**Source material:**
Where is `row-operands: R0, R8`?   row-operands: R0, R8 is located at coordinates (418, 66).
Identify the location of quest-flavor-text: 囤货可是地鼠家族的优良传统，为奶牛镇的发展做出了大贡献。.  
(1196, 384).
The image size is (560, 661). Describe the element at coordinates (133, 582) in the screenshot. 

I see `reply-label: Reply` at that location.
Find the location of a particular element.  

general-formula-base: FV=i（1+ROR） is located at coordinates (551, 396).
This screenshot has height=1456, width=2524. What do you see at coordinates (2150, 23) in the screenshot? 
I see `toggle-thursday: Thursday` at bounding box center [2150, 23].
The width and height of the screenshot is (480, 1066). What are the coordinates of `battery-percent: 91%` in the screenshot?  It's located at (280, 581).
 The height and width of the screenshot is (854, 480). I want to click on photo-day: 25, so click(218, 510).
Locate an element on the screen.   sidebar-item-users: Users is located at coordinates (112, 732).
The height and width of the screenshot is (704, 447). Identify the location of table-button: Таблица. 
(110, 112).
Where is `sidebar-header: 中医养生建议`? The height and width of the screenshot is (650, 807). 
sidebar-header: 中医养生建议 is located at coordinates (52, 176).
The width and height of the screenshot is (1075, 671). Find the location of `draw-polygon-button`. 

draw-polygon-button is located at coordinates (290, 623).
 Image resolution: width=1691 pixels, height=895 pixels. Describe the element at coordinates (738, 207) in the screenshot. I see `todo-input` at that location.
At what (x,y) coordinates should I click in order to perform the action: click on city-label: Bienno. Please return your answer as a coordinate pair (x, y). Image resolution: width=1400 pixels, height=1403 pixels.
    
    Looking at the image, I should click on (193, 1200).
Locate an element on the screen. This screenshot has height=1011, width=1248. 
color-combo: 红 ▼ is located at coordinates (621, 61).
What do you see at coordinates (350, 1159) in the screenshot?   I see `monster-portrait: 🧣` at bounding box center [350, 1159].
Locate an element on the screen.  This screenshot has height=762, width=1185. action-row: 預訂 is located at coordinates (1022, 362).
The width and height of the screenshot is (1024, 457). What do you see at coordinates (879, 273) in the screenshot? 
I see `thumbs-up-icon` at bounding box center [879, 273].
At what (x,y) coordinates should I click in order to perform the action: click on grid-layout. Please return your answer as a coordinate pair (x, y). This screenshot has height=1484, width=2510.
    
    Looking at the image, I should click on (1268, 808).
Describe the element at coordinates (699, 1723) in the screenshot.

**Aim of the task:** Convert all of the data above into a numbered list, one item per line, and omit the blank lines.

**Answer to this task:**
1. Where is `row-operands: R0, R8`?   row-operands: R0, R8 is located at coordinates (418, 66).
2. Identify the location of quest-flavor-text: 囤货可是地鼠家族的优良传统，为奶牛镇的发展做出了大贡献。.  
3. (1196, 384).
4. The image size is (560, 661). Describe the element at coordinates (133, 582) in the screenshot. 
5. I see `reply-label: Reply` at that location.
6. Find the location of a particular element.  
7. general-formula-base: FV=i（1+ROR） is located at coordinates (551, 396).
8. This screenshot has height=1456, width=2524. What do you see at coordinates (2150, 23) in the screenshot? 
9. I see `toggle-thursday: Thursday` at bounding box center [2150, 23].
10. The width and height of the screenshot is (480, 1066). What are the coordinates of `battery-percent: 91%` in the screenshot?  It's located at (280, 581).
11.  The height and width of the screenshot is (854, 480). I want to click on photo-day: 25, so click(218, 510).
12. Locate an element on the screen.   sidebar-item-users: Users is located at coordinates (112, 732).
13. The height and width of the screenshot is (704, 447). Identify the location of table-button: Таблица. 
14. (110, 112).
15. Where is `sidebar-header: 中医养生建议`? The height and width of the screenshot is (650, 807). 
16. sidebar-header: 中医养生建议 is located at coordinates (52, 176).
17. The width and height of the screenshot is (1075, 671). Find the location of `draw-polygon-button`. 
18. draw-polygon-button is located at coordinates (290, 623).
19.  Image resolution: width=1691 pixels, height=895 pixels. Describe the element at coordinates (738, 207) in the screenshot. I see `todo-input` at that location.
20. At what (x,y) coordinates should I click in order to perform the action: click on city-label: Bienno. Please return your answer as a coordinate pair (x, y). Image resolution: width=1400 pixels, height=1403 pixels.
21.     Looking at the image, I should click on (193, 1200).
22. Locate an element on the screen. This screenshot has height=1011, width=1248. 
23. color-combo: 红 ▼ is located at coordinates (621, 61).
24. What do you see at coordinates (350, 1159) in the screenshot?   I see `monster-portrait: 🧣` at bounding box center [350, 1159].
25. Locate an element on the screen.  This screenshot has height=762, width=1185. action-row: 預訂 is located at coordinates (1022, 362).
26. The width and height of the screenshot is (1024, 457). What do you see at coordinates (879, 273) in the screenshot? 
27. I see `thumbs-up-icon` at bounding box center [879, 273].
28. At what (x,y) coordinates should I click in order to perform the action: click on grid-layout. Please return your answer as a coordinate pair (x, y). This screenshot has height=1484, width=2510.
29.     Looking at the image, I should click on (1268, 808).
30. Describe the element at coordinates (699, 1723) in the screenshot.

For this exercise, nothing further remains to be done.